Qatar’s central bank has requested US regulators to investigate an Emirati bank that Doha accuses of waging ‘financial warfare’ against it.
Qatar claims NBAD Americas, the US subsidiary of First Abu Dhabi Bank (FAB), is engaging in ‘bogus’ foreign exchange deals intended to undermine the Qatari riyal and harm its economy, reported Al Jazeera.
FAB is the largest bank in the United Arab Emirates (UAE) and majority state-owned.
Qatar Central Bank’s law firm has written a letter to the US Treasury asking it to investigate NBAD Americas.
In a second letter, the lawyers — Paul, Weiss, Rifkind, Wharton & Garrison — asked the US Commodity Futures Trading Commission (CFTC) to investigate possible manipulation of Qatar’s currency, the Riyal, reported Reuters, in an exclusive report.
“We believe NBAD has participated in an extraordinary and unlawful scheme to wage financial warfare against Qatar, including through the manipulation of Qatari currency and securities markets,” the law firm stated in a letter to the US Treasury dated February 26.
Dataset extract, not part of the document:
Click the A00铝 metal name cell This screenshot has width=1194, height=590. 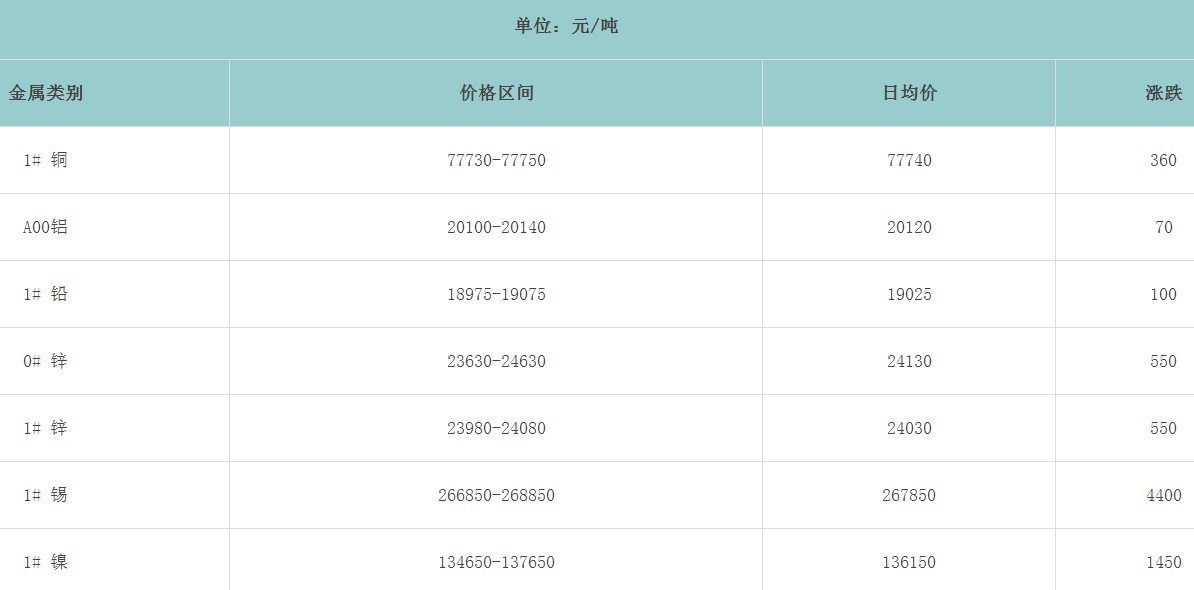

“These actions should be halted immediately, and we ask that you investigate whether NBAD has directly or indirectly supported the manipulation of Qatar’s markets, including through NBAD America’s dollar-clearing or correspondent banking services in the United States,” the letter said.
FAB, which was created from the merger of First Gulf Bank and National Bank of Abu Dhabi last year, did not respond to questions about details of the allegations.
“As the UAE’s largest bank and one of the world's largest and safest financial institutions, FAB works closely with all of its regulators in the markets in which it operates, to sustain and uphold the high standards of governance and regulatory compliance across the group,” it said in a statement.
The UAE government did not immediately respond to a request for comment.
A Qatari government spokesman confirmed the letters had been sent to US regulators but declined to comment on their content, reported Gulf Times.
The Qatar Central Bank had said in December it had launched an investigation into possible manipulation of its markets by the countries that had imposed the economic blockade.
It previously accused unnamed banks of trying to manipulate the riyal by trading it between themselves offshore at artificially weak levels — to create an illusion Qatar's economy was crumbling.